After locating the line that contains "Given: Click the red notification count badge" in the data below, set down exactly that line and each one after it through the line that contains "You are a computer-use agent. The image", and nothing more.

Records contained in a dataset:
--- START ---
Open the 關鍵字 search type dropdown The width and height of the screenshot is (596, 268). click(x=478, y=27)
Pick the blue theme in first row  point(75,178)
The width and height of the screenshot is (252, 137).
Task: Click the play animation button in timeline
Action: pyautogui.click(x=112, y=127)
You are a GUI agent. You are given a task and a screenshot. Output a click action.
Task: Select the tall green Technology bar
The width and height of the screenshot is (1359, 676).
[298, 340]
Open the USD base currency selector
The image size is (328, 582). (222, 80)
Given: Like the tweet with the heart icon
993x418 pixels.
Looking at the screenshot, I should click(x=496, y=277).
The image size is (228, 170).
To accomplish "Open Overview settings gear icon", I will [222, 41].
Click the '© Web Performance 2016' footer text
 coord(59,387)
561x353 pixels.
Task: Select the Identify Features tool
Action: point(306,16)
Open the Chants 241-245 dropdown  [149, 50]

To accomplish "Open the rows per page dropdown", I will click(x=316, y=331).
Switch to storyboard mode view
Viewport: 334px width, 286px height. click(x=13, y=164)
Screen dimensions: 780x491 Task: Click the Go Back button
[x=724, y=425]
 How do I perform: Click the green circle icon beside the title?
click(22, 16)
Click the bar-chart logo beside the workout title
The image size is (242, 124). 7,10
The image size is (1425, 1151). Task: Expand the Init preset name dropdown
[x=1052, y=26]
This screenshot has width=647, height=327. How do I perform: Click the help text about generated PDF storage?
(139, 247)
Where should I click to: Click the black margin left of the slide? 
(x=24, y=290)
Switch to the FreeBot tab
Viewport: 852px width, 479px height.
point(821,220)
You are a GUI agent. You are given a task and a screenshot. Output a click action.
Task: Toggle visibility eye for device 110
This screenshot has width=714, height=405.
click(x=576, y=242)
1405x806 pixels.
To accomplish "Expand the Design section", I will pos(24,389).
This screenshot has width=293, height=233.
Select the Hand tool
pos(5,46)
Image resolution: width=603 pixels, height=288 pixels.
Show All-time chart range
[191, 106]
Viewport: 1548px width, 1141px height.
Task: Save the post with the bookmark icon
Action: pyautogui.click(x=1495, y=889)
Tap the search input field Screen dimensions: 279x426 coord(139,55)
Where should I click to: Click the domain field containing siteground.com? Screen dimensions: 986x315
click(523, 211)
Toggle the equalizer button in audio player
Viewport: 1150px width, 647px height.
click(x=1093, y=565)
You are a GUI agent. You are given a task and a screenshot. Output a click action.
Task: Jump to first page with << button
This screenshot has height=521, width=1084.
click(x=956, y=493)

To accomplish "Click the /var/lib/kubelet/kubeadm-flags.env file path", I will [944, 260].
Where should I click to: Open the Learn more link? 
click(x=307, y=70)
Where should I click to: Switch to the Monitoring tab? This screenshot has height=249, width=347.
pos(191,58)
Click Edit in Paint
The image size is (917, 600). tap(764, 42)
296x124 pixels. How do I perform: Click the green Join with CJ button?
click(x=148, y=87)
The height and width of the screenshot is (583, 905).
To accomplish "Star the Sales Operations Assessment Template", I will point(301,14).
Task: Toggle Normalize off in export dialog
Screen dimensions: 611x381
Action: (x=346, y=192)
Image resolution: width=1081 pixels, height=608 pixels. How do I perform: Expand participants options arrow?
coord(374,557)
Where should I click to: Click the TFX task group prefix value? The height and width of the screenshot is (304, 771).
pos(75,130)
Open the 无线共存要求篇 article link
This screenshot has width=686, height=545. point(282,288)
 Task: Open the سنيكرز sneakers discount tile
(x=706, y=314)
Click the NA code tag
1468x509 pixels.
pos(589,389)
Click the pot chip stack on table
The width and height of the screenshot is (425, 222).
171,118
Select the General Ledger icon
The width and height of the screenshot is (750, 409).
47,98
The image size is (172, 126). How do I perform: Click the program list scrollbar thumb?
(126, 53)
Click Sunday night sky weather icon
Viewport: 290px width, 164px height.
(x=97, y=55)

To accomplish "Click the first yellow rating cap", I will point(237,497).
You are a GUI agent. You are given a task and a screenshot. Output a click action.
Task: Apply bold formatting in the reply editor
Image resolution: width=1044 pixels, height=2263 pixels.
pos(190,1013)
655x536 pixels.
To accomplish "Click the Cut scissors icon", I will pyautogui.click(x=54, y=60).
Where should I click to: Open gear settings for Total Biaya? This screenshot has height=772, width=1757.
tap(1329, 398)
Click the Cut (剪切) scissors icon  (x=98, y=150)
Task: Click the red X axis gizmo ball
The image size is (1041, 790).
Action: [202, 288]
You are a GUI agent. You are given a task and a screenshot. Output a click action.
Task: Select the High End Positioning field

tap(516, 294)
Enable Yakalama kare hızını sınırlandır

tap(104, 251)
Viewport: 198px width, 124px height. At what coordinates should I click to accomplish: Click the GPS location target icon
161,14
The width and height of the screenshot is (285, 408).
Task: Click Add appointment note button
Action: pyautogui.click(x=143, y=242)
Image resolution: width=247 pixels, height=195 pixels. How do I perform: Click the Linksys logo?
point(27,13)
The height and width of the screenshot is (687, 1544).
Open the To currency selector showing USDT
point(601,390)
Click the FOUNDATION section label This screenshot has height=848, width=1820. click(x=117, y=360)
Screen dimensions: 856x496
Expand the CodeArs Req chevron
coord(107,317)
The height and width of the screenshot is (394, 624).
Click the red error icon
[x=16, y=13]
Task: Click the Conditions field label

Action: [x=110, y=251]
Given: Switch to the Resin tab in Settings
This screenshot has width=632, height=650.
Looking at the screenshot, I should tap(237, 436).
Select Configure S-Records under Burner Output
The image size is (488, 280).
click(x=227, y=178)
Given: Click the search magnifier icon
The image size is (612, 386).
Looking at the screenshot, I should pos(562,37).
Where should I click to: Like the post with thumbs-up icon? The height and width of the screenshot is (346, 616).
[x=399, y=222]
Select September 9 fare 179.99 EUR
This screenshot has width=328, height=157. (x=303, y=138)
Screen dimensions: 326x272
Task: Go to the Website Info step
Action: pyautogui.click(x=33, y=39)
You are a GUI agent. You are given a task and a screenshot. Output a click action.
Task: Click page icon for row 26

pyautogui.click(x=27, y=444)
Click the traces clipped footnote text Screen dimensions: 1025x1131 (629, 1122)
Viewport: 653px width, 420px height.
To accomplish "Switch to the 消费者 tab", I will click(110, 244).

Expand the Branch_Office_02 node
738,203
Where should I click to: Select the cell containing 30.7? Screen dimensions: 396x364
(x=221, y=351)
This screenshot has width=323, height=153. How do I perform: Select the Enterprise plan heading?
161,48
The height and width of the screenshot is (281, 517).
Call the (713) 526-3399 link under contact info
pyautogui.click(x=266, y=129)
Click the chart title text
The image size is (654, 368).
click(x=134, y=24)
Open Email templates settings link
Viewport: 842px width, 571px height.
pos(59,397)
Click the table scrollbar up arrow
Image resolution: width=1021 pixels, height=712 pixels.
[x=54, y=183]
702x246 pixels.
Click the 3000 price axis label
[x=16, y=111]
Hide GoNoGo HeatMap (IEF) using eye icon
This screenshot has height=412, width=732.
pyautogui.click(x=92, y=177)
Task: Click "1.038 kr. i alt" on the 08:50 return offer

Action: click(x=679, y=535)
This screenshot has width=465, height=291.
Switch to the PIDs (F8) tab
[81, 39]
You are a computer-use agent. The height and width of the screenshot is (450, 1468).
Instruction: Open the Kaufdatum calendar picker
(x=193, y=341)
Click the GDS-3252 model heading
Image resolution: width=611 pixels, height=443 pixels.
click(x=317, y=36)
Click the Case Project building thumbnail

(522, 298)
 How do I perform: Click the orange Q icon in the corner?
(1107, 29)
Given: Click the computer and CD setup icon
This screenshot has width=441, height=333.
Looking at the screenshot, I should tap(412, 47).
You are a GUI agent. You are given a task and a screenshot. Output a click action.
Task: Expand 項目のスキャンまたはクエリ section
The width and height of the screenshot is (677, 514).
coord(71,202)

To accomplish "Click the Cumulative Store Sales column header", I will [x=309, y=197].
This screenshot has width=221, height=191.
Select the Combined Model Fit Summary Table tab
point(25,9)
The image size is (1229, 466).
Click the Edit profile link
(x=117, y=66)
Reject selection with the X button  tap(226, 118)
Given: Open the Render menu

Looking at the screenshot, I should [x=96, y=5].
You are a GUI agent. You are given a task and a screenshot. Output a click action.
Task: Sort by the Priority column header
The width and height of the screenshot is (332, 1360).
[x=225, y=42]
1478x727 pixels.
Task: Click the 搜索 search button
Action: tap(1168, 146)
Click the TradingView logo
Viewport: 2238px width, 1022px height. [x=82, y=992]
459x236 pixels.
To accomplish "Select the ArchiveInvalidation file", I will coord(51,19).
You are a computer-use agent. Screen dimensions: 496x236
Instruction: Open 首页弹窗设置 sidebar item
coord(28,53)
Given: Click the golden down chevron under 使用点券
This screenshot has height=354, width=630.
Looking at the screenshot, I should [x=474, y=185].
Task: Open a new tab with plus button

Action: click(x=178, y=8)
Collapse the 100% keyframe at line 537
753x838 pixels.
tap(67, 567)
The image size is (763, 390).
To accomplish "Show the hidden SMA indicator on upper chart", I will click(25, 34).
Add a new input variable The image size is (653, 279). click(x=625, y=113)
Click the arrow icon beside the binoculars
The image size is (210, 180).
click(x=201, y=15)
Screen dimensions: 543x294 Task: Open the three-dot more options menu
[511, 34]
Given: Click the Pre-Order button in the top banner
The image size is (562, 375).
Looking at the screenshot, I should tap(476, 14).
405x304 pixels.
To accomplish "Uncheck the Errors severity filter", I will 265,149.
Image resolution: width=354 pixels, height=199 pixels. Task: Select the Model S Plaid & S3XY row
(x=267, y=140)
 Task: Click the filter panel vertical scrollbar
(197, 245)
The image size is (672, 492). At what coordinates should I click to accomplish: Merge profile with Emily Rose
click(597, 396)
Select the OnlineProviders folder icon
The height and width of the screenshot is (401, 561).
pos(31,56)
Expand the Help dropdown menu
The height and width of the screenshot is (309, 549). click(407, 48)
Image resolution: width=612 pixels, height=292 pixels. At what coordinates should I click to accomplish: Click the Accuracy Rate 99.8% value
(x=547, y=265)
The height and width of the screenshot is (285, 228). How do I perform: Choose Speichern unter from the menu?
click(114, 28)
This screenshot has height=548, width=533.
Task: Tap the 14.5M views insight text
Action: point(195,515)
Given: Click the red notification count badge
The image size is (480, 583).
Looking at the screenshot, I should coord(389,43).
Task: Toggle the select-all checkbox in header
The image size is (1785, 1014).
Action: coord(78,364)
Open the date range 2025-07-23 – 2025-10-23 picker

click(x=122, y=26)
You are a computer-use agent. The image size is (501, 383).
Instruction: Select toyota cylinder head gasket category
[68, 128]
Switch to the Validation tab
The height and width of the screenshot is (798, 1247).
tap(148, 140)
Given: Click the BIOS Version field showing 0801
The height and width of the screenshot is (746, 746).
--- END ---
Reply to the exercise:
Given: Click the red notification count badge
The image size is (480, 583).
Looking at the screenshot, I should coord(389,43).
Task: Toggle the select-all checkbox in header
The image size is (1785, 1014).
Action: coord(78,364)
Open the date range 2025-07-23 – 2025-10-23 picker

click(x=122, y=26)
You are a computer-use agent. The image size is (501, 383).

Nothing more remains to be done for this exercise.